High-tech glass and metals are the way of the future. Manufacturers want lighter metals, thinner glass, and everything cheaper and better for the environment. Corning (NYSE:GLW) has been excessively beat up and is at a good price to buy and hold for some long-term gains. Titanium Metals (TIE) is flirting with its 52-week low and also has some amazing growth potential given the increase in commercial aerospace manufacturing.
Corning grew revenues by 22.9% from 2009 to 2010 and by 19.0% from 2010 to 2011. Its stock has taken a hit recently because sales of Gorilla Glass weren't as great as originally expected. It was overly beaten up by that and has some great technologies in the works.
Corning has made several new product announcements in the last few months. First up is Lotus Glass. This glass is thin, environmentally friendly, and can be used with OLED displays and next-generation LCDs. It is currently in production since being announced in October 2011. Next up is Gorilla Glass 2. It is reported to be 20% thinner than the previous version. It also has two interesting emerging uses for its technology. First, a concept car by Hyundai where the glass is used in combination with TOLEDs in the dash display. Everything on the vehicle was chosen because it is eco-friendly. The other is a project with Samsung for touch screen TVs that are designed to be used as tables. One of its most promising technologies is the ultra-slim flexible glass. Once perfected, given Corning's ability to mass produce glass products, it shouldn't be long before it can easily mass produce it. It also recently announced an ultra-bendable fiber optic cable to support the increasing bandwidth needs of companies.

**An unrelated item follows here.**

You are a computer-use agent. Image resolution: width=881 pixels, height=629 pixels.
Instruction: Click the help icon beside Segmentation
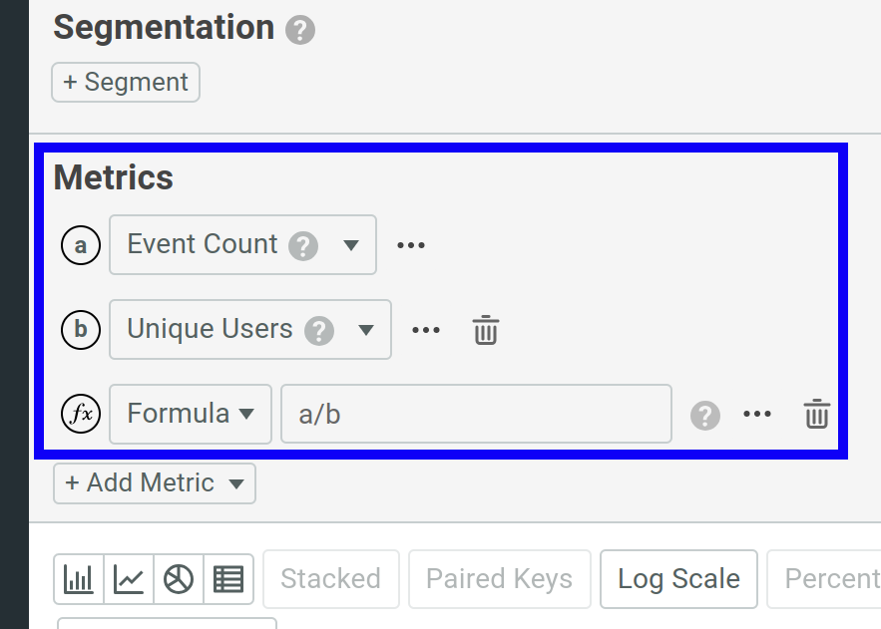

Corning has a solid balance sheet with $5.8 billion in cash compared to only $2.4 billion in debt. That debt is evenly spaced out between 2012 and 2029, so it shouldn't cause any hardships in the near future. Corning recently increased its annual dividend to $0.30/share for a 2.2% yield with a 13% payout ratio. According to its 2011 10-K, telecom sales were up 21%, specialty materials sales we up 86%, environmental sales were up 22%, and life sciences sales were up 17%. Corning reported it knows that its display segment is going to face reduced revenue growth because of slowing demand for LCDs, and that's why it is focusing on flexible and other new technologies.

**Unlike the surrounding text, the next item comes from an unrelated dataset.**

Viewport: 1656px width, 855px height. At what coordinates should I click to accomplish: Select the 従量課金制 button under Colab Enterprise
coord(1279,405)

For 2012, I expect margins and net income to be near flat. The declines in affiliate revenues and declining display growth will be offset by increases in specialty materials, telecom, and environmental sales. Telecoms sales were up 20%, but net income for the segment was up nearly 100% for 2011. Environmental sales grew approximately 22% and net income for the segment grew 181%. I like these two segments and can't wait to see the increasing growth in them for coming years. I also like one of members on the board of directors recently buying 150,000 shares on the open market. Earnings come out next week on the 25th. I am looking for a slight drop going into earnings and guidance that will hopefully restore enough faith to keep share prices flat. Right now, I like the stock for the dividend and think that with an even slightly promising performance, shares could double by the end of 2013.

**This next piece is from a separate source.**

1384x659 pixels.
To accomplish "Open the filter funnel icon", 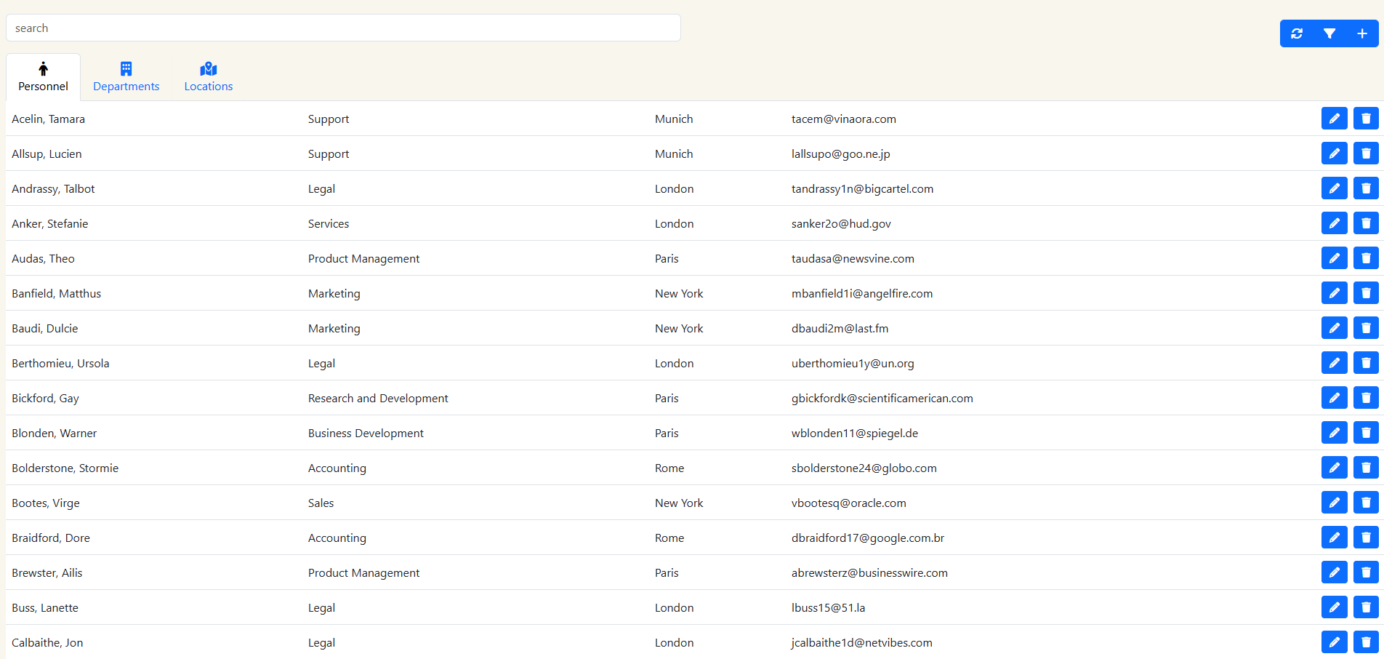I will click(1329, 33).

Titanium Metals is a company that is taking advantage in the acceptance of titanium and increasing aircraft manufacturing. It provides titanium for products such as Boeing's (NYSE:BA) 787 Dreamliner and the 737 MAX, Airbus' A380, and Lockheed Martin's (NYSE:LMT) F-35 Joint Strike Fighter. Sales from 2009 to 2010 increased 10.7% and from 2010 to 2011 increased 21.9%. According to Titanium Metals' 2011 annual report, it spent the year renewing key supplier agreements with major customers expiring at various lengths through 2030. Order backlogs at the end of fiscal 2011 totaled $780 million, an increase of 34.5% from end of fiscal 2010. It was able to keep gross margins flat at 21% year over year, even with a decrease in price of $1.60/kilogram of milled products. This tells me that its focus on only titanium is helping it achieve efficiencies to reduce costs.
Titanium Metals' balance sheet is good with $47.3 million in cash and no debt on the books. The decrease in cash from 2010 came from an increase in raw materials and work in progress as it is stocking up to start filling its order backlog. It also offers an annual dividend of $0.30 for a 2.1% yield with a 35% payout ratio. It is spending capital dollars to expand production to also assist with the growing backlog and the anticipated continued growth as commercial aerospace continues to expand.
Disclosure: I have no positions in any stocks mentioned, but may initiate a long position in TIE, GLW over the next 72 hours.